[EXCERPT TO READ]
________________________

UK Trialling App to Aid Government Decisions (BBC News 8 November 2012)
Here are some quick comments from Twitter
@lesteph PM's dashboard is at best pointless, at worst dangerous, unless his briefing system has fundamentally collapsed
@dominiccampbell he may as well have it, but pretending it's anything other than a partial view and mostly for PR is daft
@willperrin rather an antediluvian counsel of despair there then. back to 'ringbinders full of..' briefing
@6loss The "dashboard vs intelligence" debate? IMHO dashboards are useless without fast feedback on action.
In a subsequent discussion on Linked-In, @6loss and I discussed some of the intriguing questions raised by this news story.
Firstly, we were missing the imperative for real-time action and feedback. Obviously the Prime Minister needs to know whether job vacancies are going up or down, but the idea of real-time update is just ridiculous. Suppose that seventeen new job vacancies have been posted in Smartchester in the past twenty minutes, Are we supposed to believe that these seventeen vacancies urgently need to be communicated to the PM so that he can take appropriate action?
What does make sense is a dashboard that supports an OODA loop. A well-designed dashboard should not only provide aggregated data, but also provide some way of making sense of the data. (It is possible that the data visualization may help here.) And then taking rapid action.

________________________

[GIVEN RECORDS]
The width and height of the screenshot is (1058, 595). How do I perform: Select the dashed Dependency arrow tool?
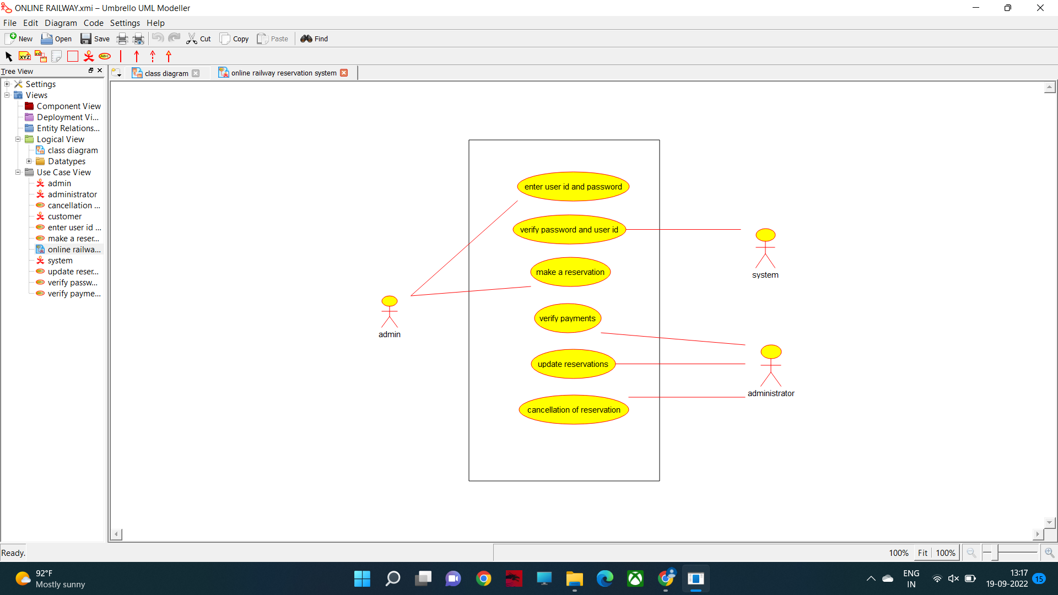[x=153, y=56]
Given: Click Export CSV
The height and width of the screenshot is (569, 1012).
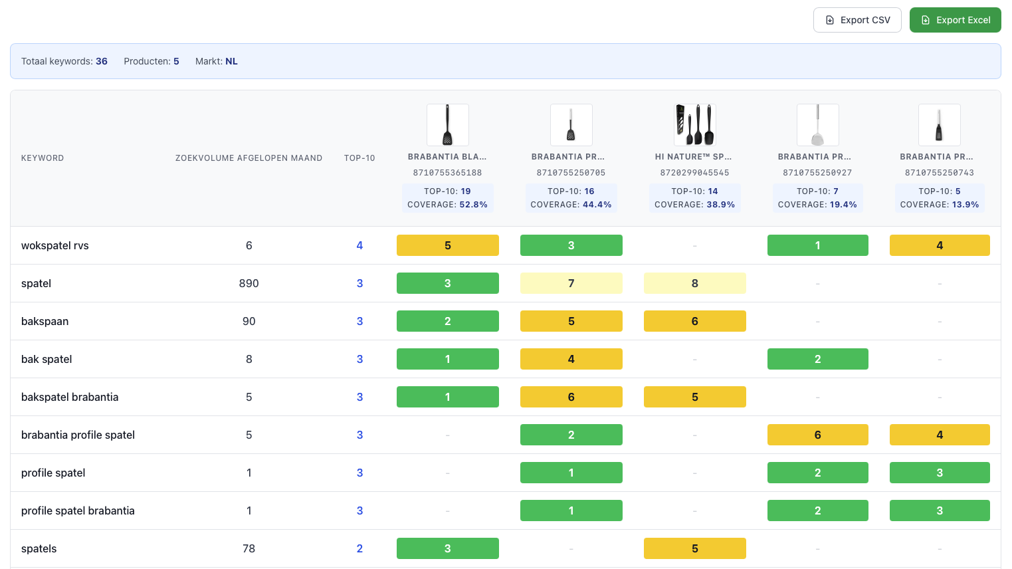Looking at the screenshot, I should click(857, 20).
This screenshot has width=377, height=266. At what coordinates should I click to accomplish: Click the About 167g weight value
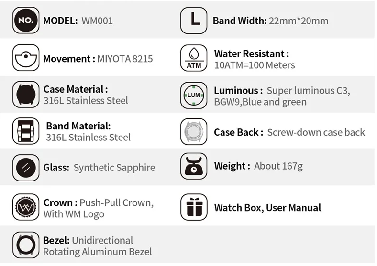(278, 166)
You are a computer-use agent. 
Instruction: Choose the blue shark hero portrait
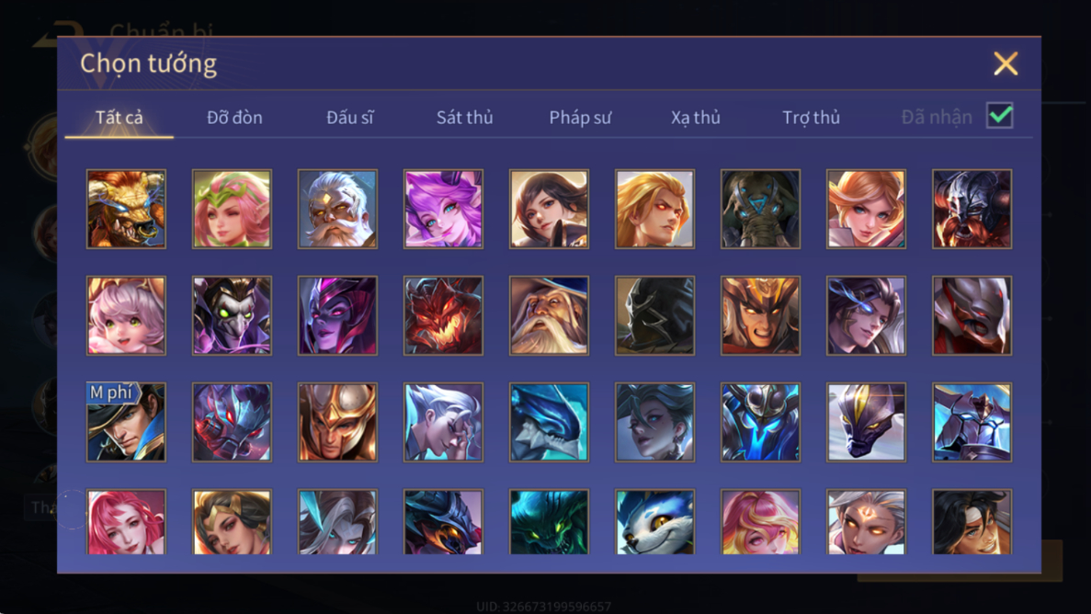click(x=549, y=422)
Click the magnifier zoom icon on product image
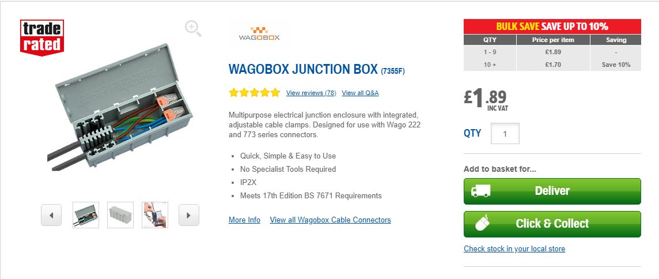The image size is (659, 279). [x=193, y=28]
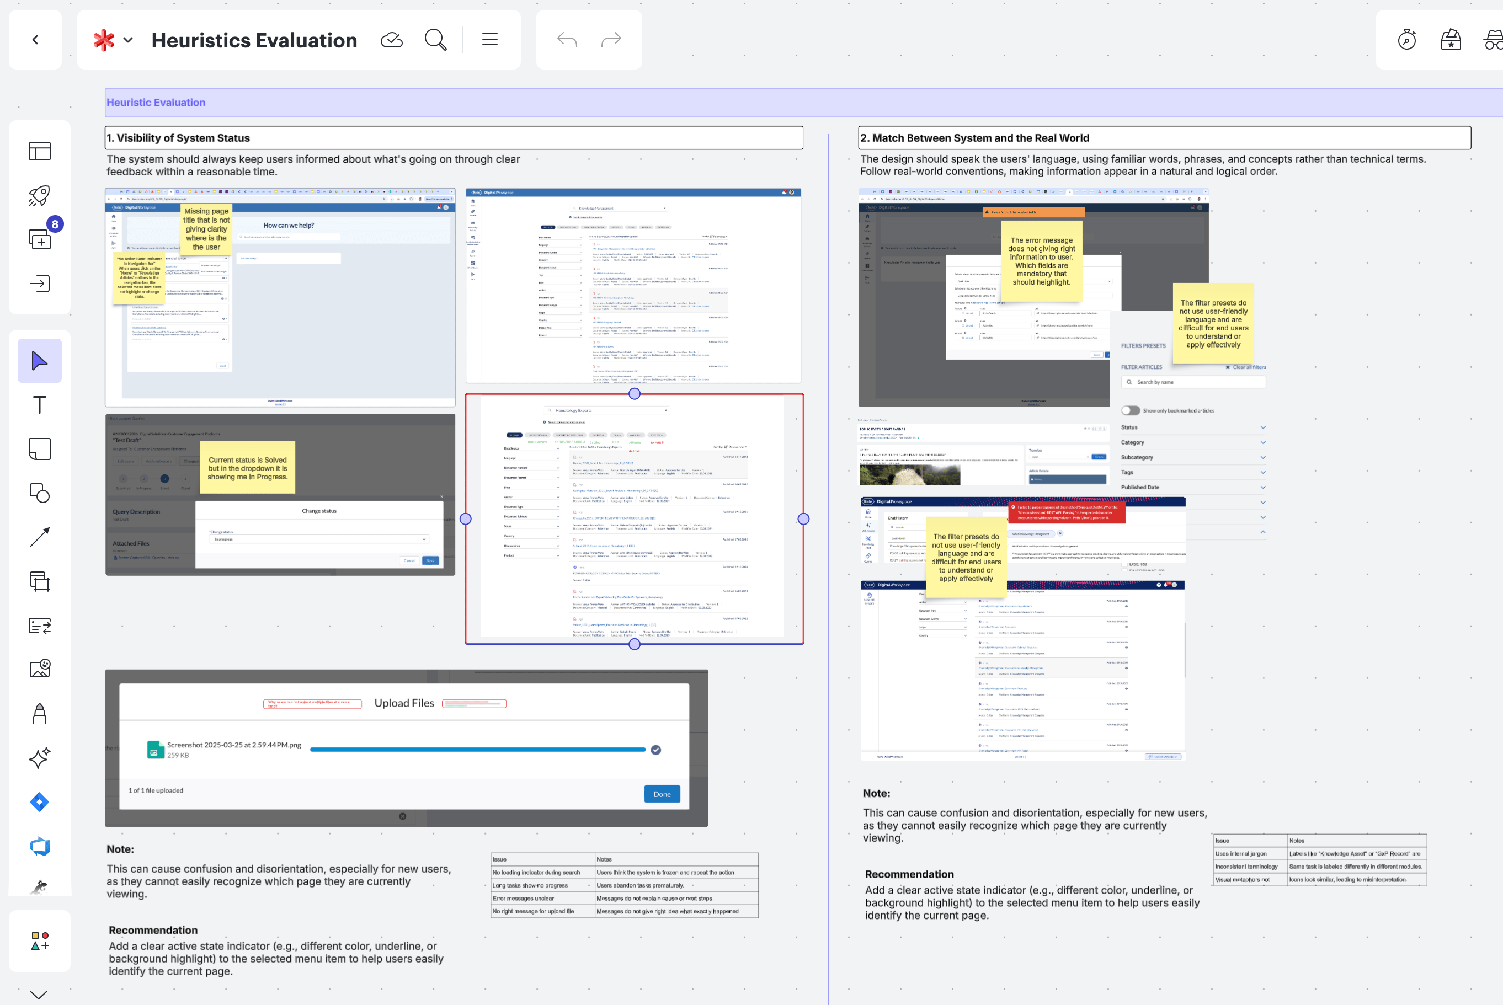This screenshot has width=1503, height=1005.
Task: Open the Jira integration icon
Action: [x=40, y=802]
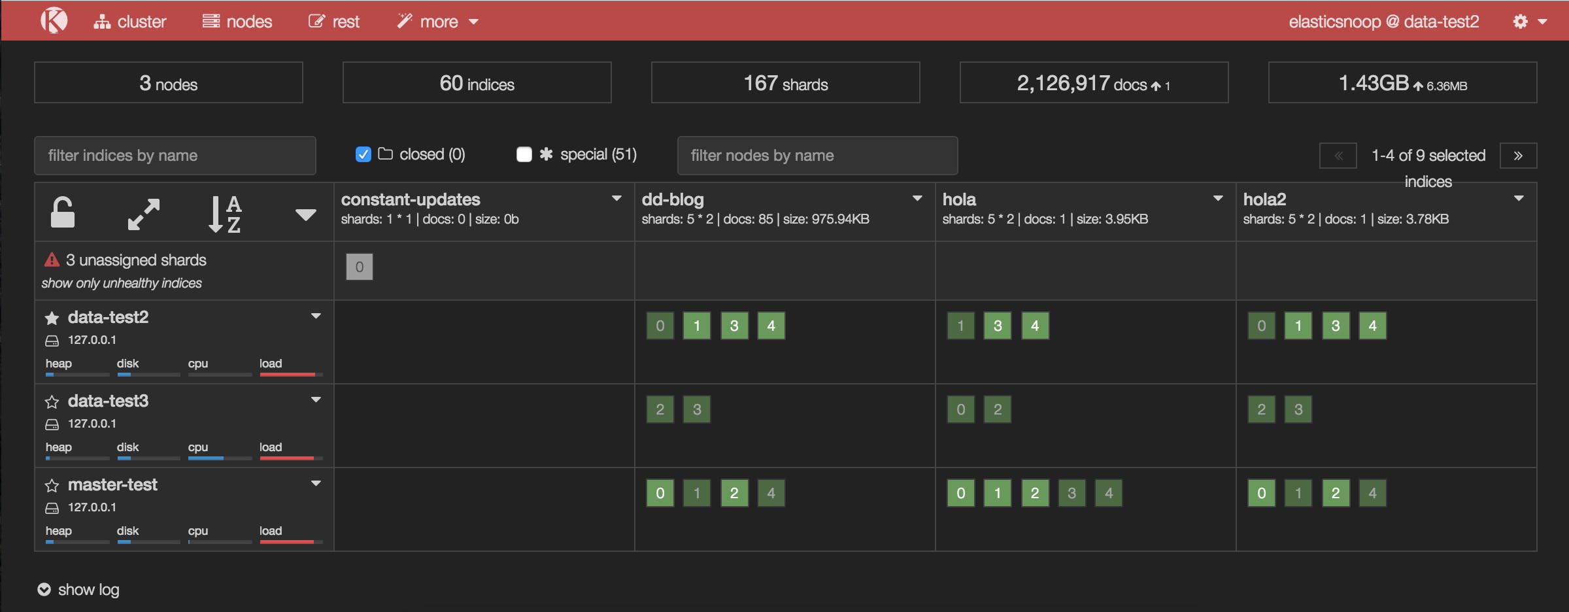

________________________

[TASK SET]
[a] In the post about the Prime Minister's dashboard, what kind of loop does a sensible dashboard support?
[b] Reproduce the passage from the post about the Prime Minister's dashboard that begins at the words "Firstly, we were", and stop after "taking rapid action.".

[SOLUTIONS FOR EACH TASK]
[a] An OODA loop.

[b]
Firstly, we were missing the imperative for real-time action and feedback. Obviously the Prime Minister needs to know whether job vacancies are going up or down, but the idea of real-time update is just ridiculous. Suppose that seventeen new job vacancies have been posted in Smartchester in the past twenty minutes, Are we supposed to believe that these seventeen vacancies urgently need to be communicated to the PM so that he can take appropriate action?
What does make sense is a dashboard that supports an OODA loop. A well-designed dashboard should not only provide aggregated data, but also provide some way of making sense of the data. (It is possible that the data visualization may help here.) And then taking rapid action.